Same car, same charge, different prices? EV drivers face inconsistent, unreliable charging network

The federal government has said expanding the electric vehicle charging network is key to meeting the country’s climate goals, but an investigation by CBC’s Marketplace has exposed a wide range in pricing as well as inconsistencies in performance and reliability at public charging stations.

Marketplace tested the pricing and reliability at some of Canada’s most popular charging providers, travelling to Ivy, Flo, ChargePoint and Petro-Canada charging stations located across Ontario.

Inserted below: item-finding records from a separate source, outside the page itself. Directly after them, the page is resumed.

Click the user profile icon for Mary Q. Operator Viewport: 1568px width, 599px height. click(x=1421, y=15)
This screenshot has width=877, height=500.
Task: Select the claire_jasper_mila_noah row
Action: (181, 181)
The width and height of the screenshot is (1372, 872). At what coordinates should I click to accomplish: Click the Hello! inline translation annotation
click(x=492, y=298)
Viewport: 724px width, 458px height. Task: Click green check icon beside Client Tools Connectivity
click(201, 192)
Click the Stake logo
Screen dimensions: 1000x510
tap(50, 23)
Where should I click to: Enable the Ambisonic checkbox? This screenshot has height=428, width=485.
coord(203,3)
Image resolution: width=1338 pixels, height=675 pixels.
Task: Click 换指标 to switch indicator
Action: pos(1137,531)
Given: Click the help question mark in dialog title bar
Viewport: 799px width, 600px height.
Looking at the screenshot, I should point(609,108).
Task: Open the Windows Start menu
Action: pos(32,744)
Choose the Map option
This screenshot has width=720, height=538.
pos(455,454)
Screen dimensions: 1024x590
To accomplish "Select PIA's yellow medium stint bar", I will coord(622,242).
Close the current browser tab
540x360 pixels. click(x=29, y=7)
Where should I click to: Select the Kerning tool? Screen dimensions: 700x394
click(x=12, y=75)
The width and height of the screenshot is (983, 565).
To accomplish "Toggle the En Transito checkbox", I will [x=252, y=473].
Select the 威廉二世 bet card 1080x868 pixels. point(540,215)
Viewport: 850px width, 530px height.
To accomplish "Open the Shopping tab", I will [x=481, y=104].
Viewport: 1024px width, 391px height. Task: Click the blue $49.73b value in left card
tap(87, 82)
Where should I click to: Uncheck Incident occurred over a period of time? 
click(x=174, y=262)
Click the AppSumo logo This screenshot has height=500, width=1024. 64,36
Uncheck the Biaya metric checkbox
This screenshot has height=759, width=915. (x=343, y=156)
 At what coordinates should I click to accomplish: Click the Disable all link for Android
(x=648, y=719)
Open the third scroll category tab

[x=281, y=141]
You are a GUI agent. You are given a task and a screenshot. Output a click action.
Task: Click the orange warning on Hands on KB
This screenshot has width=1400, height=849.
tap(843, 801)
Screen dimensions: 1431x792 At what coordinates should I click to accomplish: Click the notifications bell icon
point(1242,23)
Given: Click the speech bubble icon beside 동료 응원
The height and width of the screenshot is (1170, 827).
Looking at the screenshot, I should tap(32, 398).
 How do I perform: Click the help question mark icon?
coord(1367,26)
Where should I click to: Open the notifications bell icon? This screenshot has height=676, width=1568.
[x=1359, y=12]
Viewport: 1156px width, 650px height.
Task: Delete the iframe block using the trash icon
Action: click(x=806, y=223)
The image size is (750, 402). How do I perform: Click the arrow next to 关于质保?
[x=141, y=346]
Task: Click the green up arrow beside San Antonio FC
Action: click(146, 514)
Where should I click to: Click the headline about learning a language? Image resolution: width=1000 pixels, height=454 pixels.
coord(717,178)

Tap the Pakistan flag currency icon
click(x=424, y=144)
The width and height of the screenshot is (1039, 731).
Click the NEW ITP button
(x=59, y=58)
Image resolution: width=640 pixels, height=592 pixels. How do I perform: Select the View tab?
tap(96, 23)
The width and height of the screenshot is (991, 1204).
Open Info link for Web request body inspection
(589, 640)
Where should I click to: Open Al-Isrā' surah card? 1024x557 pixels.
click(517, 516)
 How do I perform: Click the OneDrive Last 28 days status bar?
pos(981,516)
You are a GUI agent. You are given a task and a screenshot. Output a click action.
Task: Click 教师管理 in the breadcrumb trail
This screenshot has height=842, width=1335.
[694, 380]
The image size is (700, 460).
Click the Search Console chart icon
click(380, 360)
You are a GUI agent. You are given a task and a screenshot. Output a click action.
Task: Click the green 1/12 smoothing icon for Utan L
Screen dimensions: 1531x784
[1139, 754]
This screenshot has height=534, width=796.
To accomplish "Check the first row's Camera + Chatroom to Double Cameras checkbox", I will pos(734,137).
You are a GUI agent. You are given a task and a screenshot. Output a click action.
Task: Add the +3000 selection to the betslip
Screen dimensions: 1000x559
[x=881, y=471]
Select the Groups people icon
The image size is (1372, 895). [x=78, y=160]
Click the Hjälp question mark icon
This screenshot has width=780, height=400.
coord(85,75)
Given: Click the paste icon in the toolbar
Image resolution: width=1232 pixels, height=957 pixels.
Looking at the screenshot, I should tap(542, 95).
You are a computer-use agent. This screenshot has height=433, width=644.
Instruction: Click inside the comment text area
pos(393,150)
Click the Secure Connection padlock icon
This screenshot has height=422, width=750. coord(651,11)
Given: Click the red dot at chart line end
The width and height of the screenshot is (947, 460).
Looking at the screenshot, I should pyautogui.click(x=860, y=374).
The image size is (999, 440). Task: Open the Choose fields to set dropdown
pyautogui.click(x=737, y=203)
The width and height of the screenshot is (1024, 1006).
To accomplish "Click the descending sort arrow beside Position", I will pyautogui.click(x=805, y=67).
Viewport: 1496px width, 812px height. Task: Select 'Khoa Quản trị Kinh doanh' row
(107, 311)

In an apples-to-apples kilowatt-per-hour comparison, Marketplace documented the price for a 20-minute charge on a Volvo Polestar 2 and found consumers may be paying twice as much depending on where they fill up. At one station, the charge was $10.09, while a competitor charged $5.20. 

A rocky road trip

The federal government has regulated that by 2035, all new vehicles sold must be electric. 

According to data from Natural Resources Canada, in the first three months of 2023, about one out of every eight new cars purchased was electric. At present, more than 26,000 public EV charging stations have been installed across Canada.

But George Iny, director at the Automobile Protection Association, stressed that adequate charging infrastructure must be in place to ensure a smooth transition to a zero-emission future.

Right now, “it’s still so buggy,” he said. “And poorly co-ordinated and poorly standardized.”

Maryann Abela can relate. Last summer, she and her family were travelling in their new Nissan Leaf from London to Lion’s Head, Ont., a 253-kilometre distance that should have taken them a little over three hours to drive.

The Leaf’s range is 342 km, but given the car wasn’t fully charged, they were prepared to stop to charge along the way. Abela planned ahead, googling the locations of fast chargers along the route, never anticipating that none of them would be operational.